O jornalista Hélio Schwartsman publicou, na última sexta-feira (28), o artigo De perto, todo mundo é inocente, no jornal golpista Folha de S. Paulo, defendendo que o direito não pune atos isolados, mas o “contexto” em que ocorrem. Para ele, os atos de 8 de janeiro de 2023, incluindo os de Jair Bolsonaro (PL) e da cabeleireira Débora de Santos, só se tornam crimes por causa da trama golpista contra Lula. O que o autor não explica, porém, é como um regime que julga e condena por “contexto”, e não por atos concretos previstos em lei, pode ser chamado de democrático? Schwartsman acha que isso salva a democracia, mas o argumento não resiste à lógica: o que ele defende é o arbítrio, base de qualquer ditadura.

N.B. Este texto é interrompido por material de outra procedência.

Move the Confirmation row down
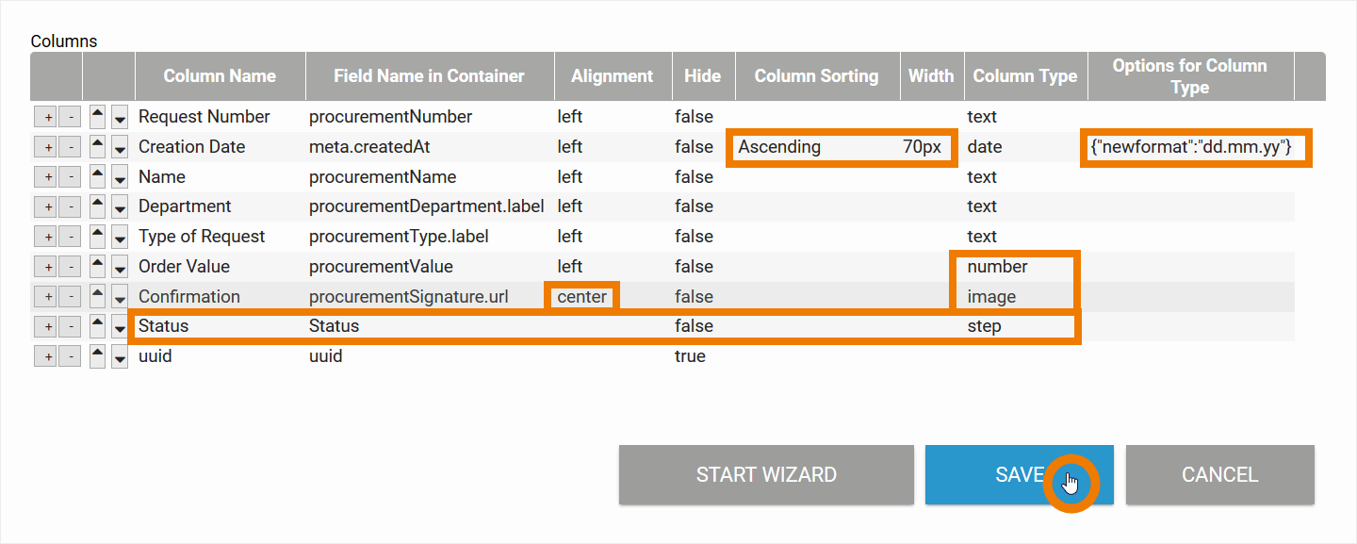The width and height of the screenshot is (1357, 544). (x=118, y=296)
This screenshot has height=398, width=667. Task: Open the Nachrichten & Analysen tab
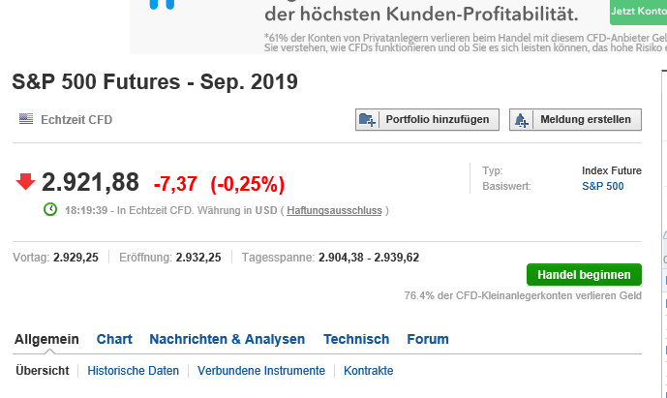point(227,339)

Schwartsman escreve: “o dedo do assassino se apoiava sobre o gatilho da pistola que estava direcionada para seu alvo” e “é o contexto e não só o gesto que faz dele um criminoso”. Sobre o 8 de janeiro: “o contexto não favorece Bolsonaro, seus corréus nem a turma do 8/1” e “o que eles fizeram e deixaram de fazer se inscreve numa trama que tinha por objetivo não entregar o poder a Lula, o que basta para ressignificar suas ações e omissões como delitos contra a ordem democrática.”
Para ele, a cabeleireira que pichou uma estátua com batom merece punição não só pelo ato, mas por integrar um grupo que “tentou derrubar a democracia”. O problema é que nenhum código penal do mundo civilizado pune “contexto” — pune ações definidas em lei.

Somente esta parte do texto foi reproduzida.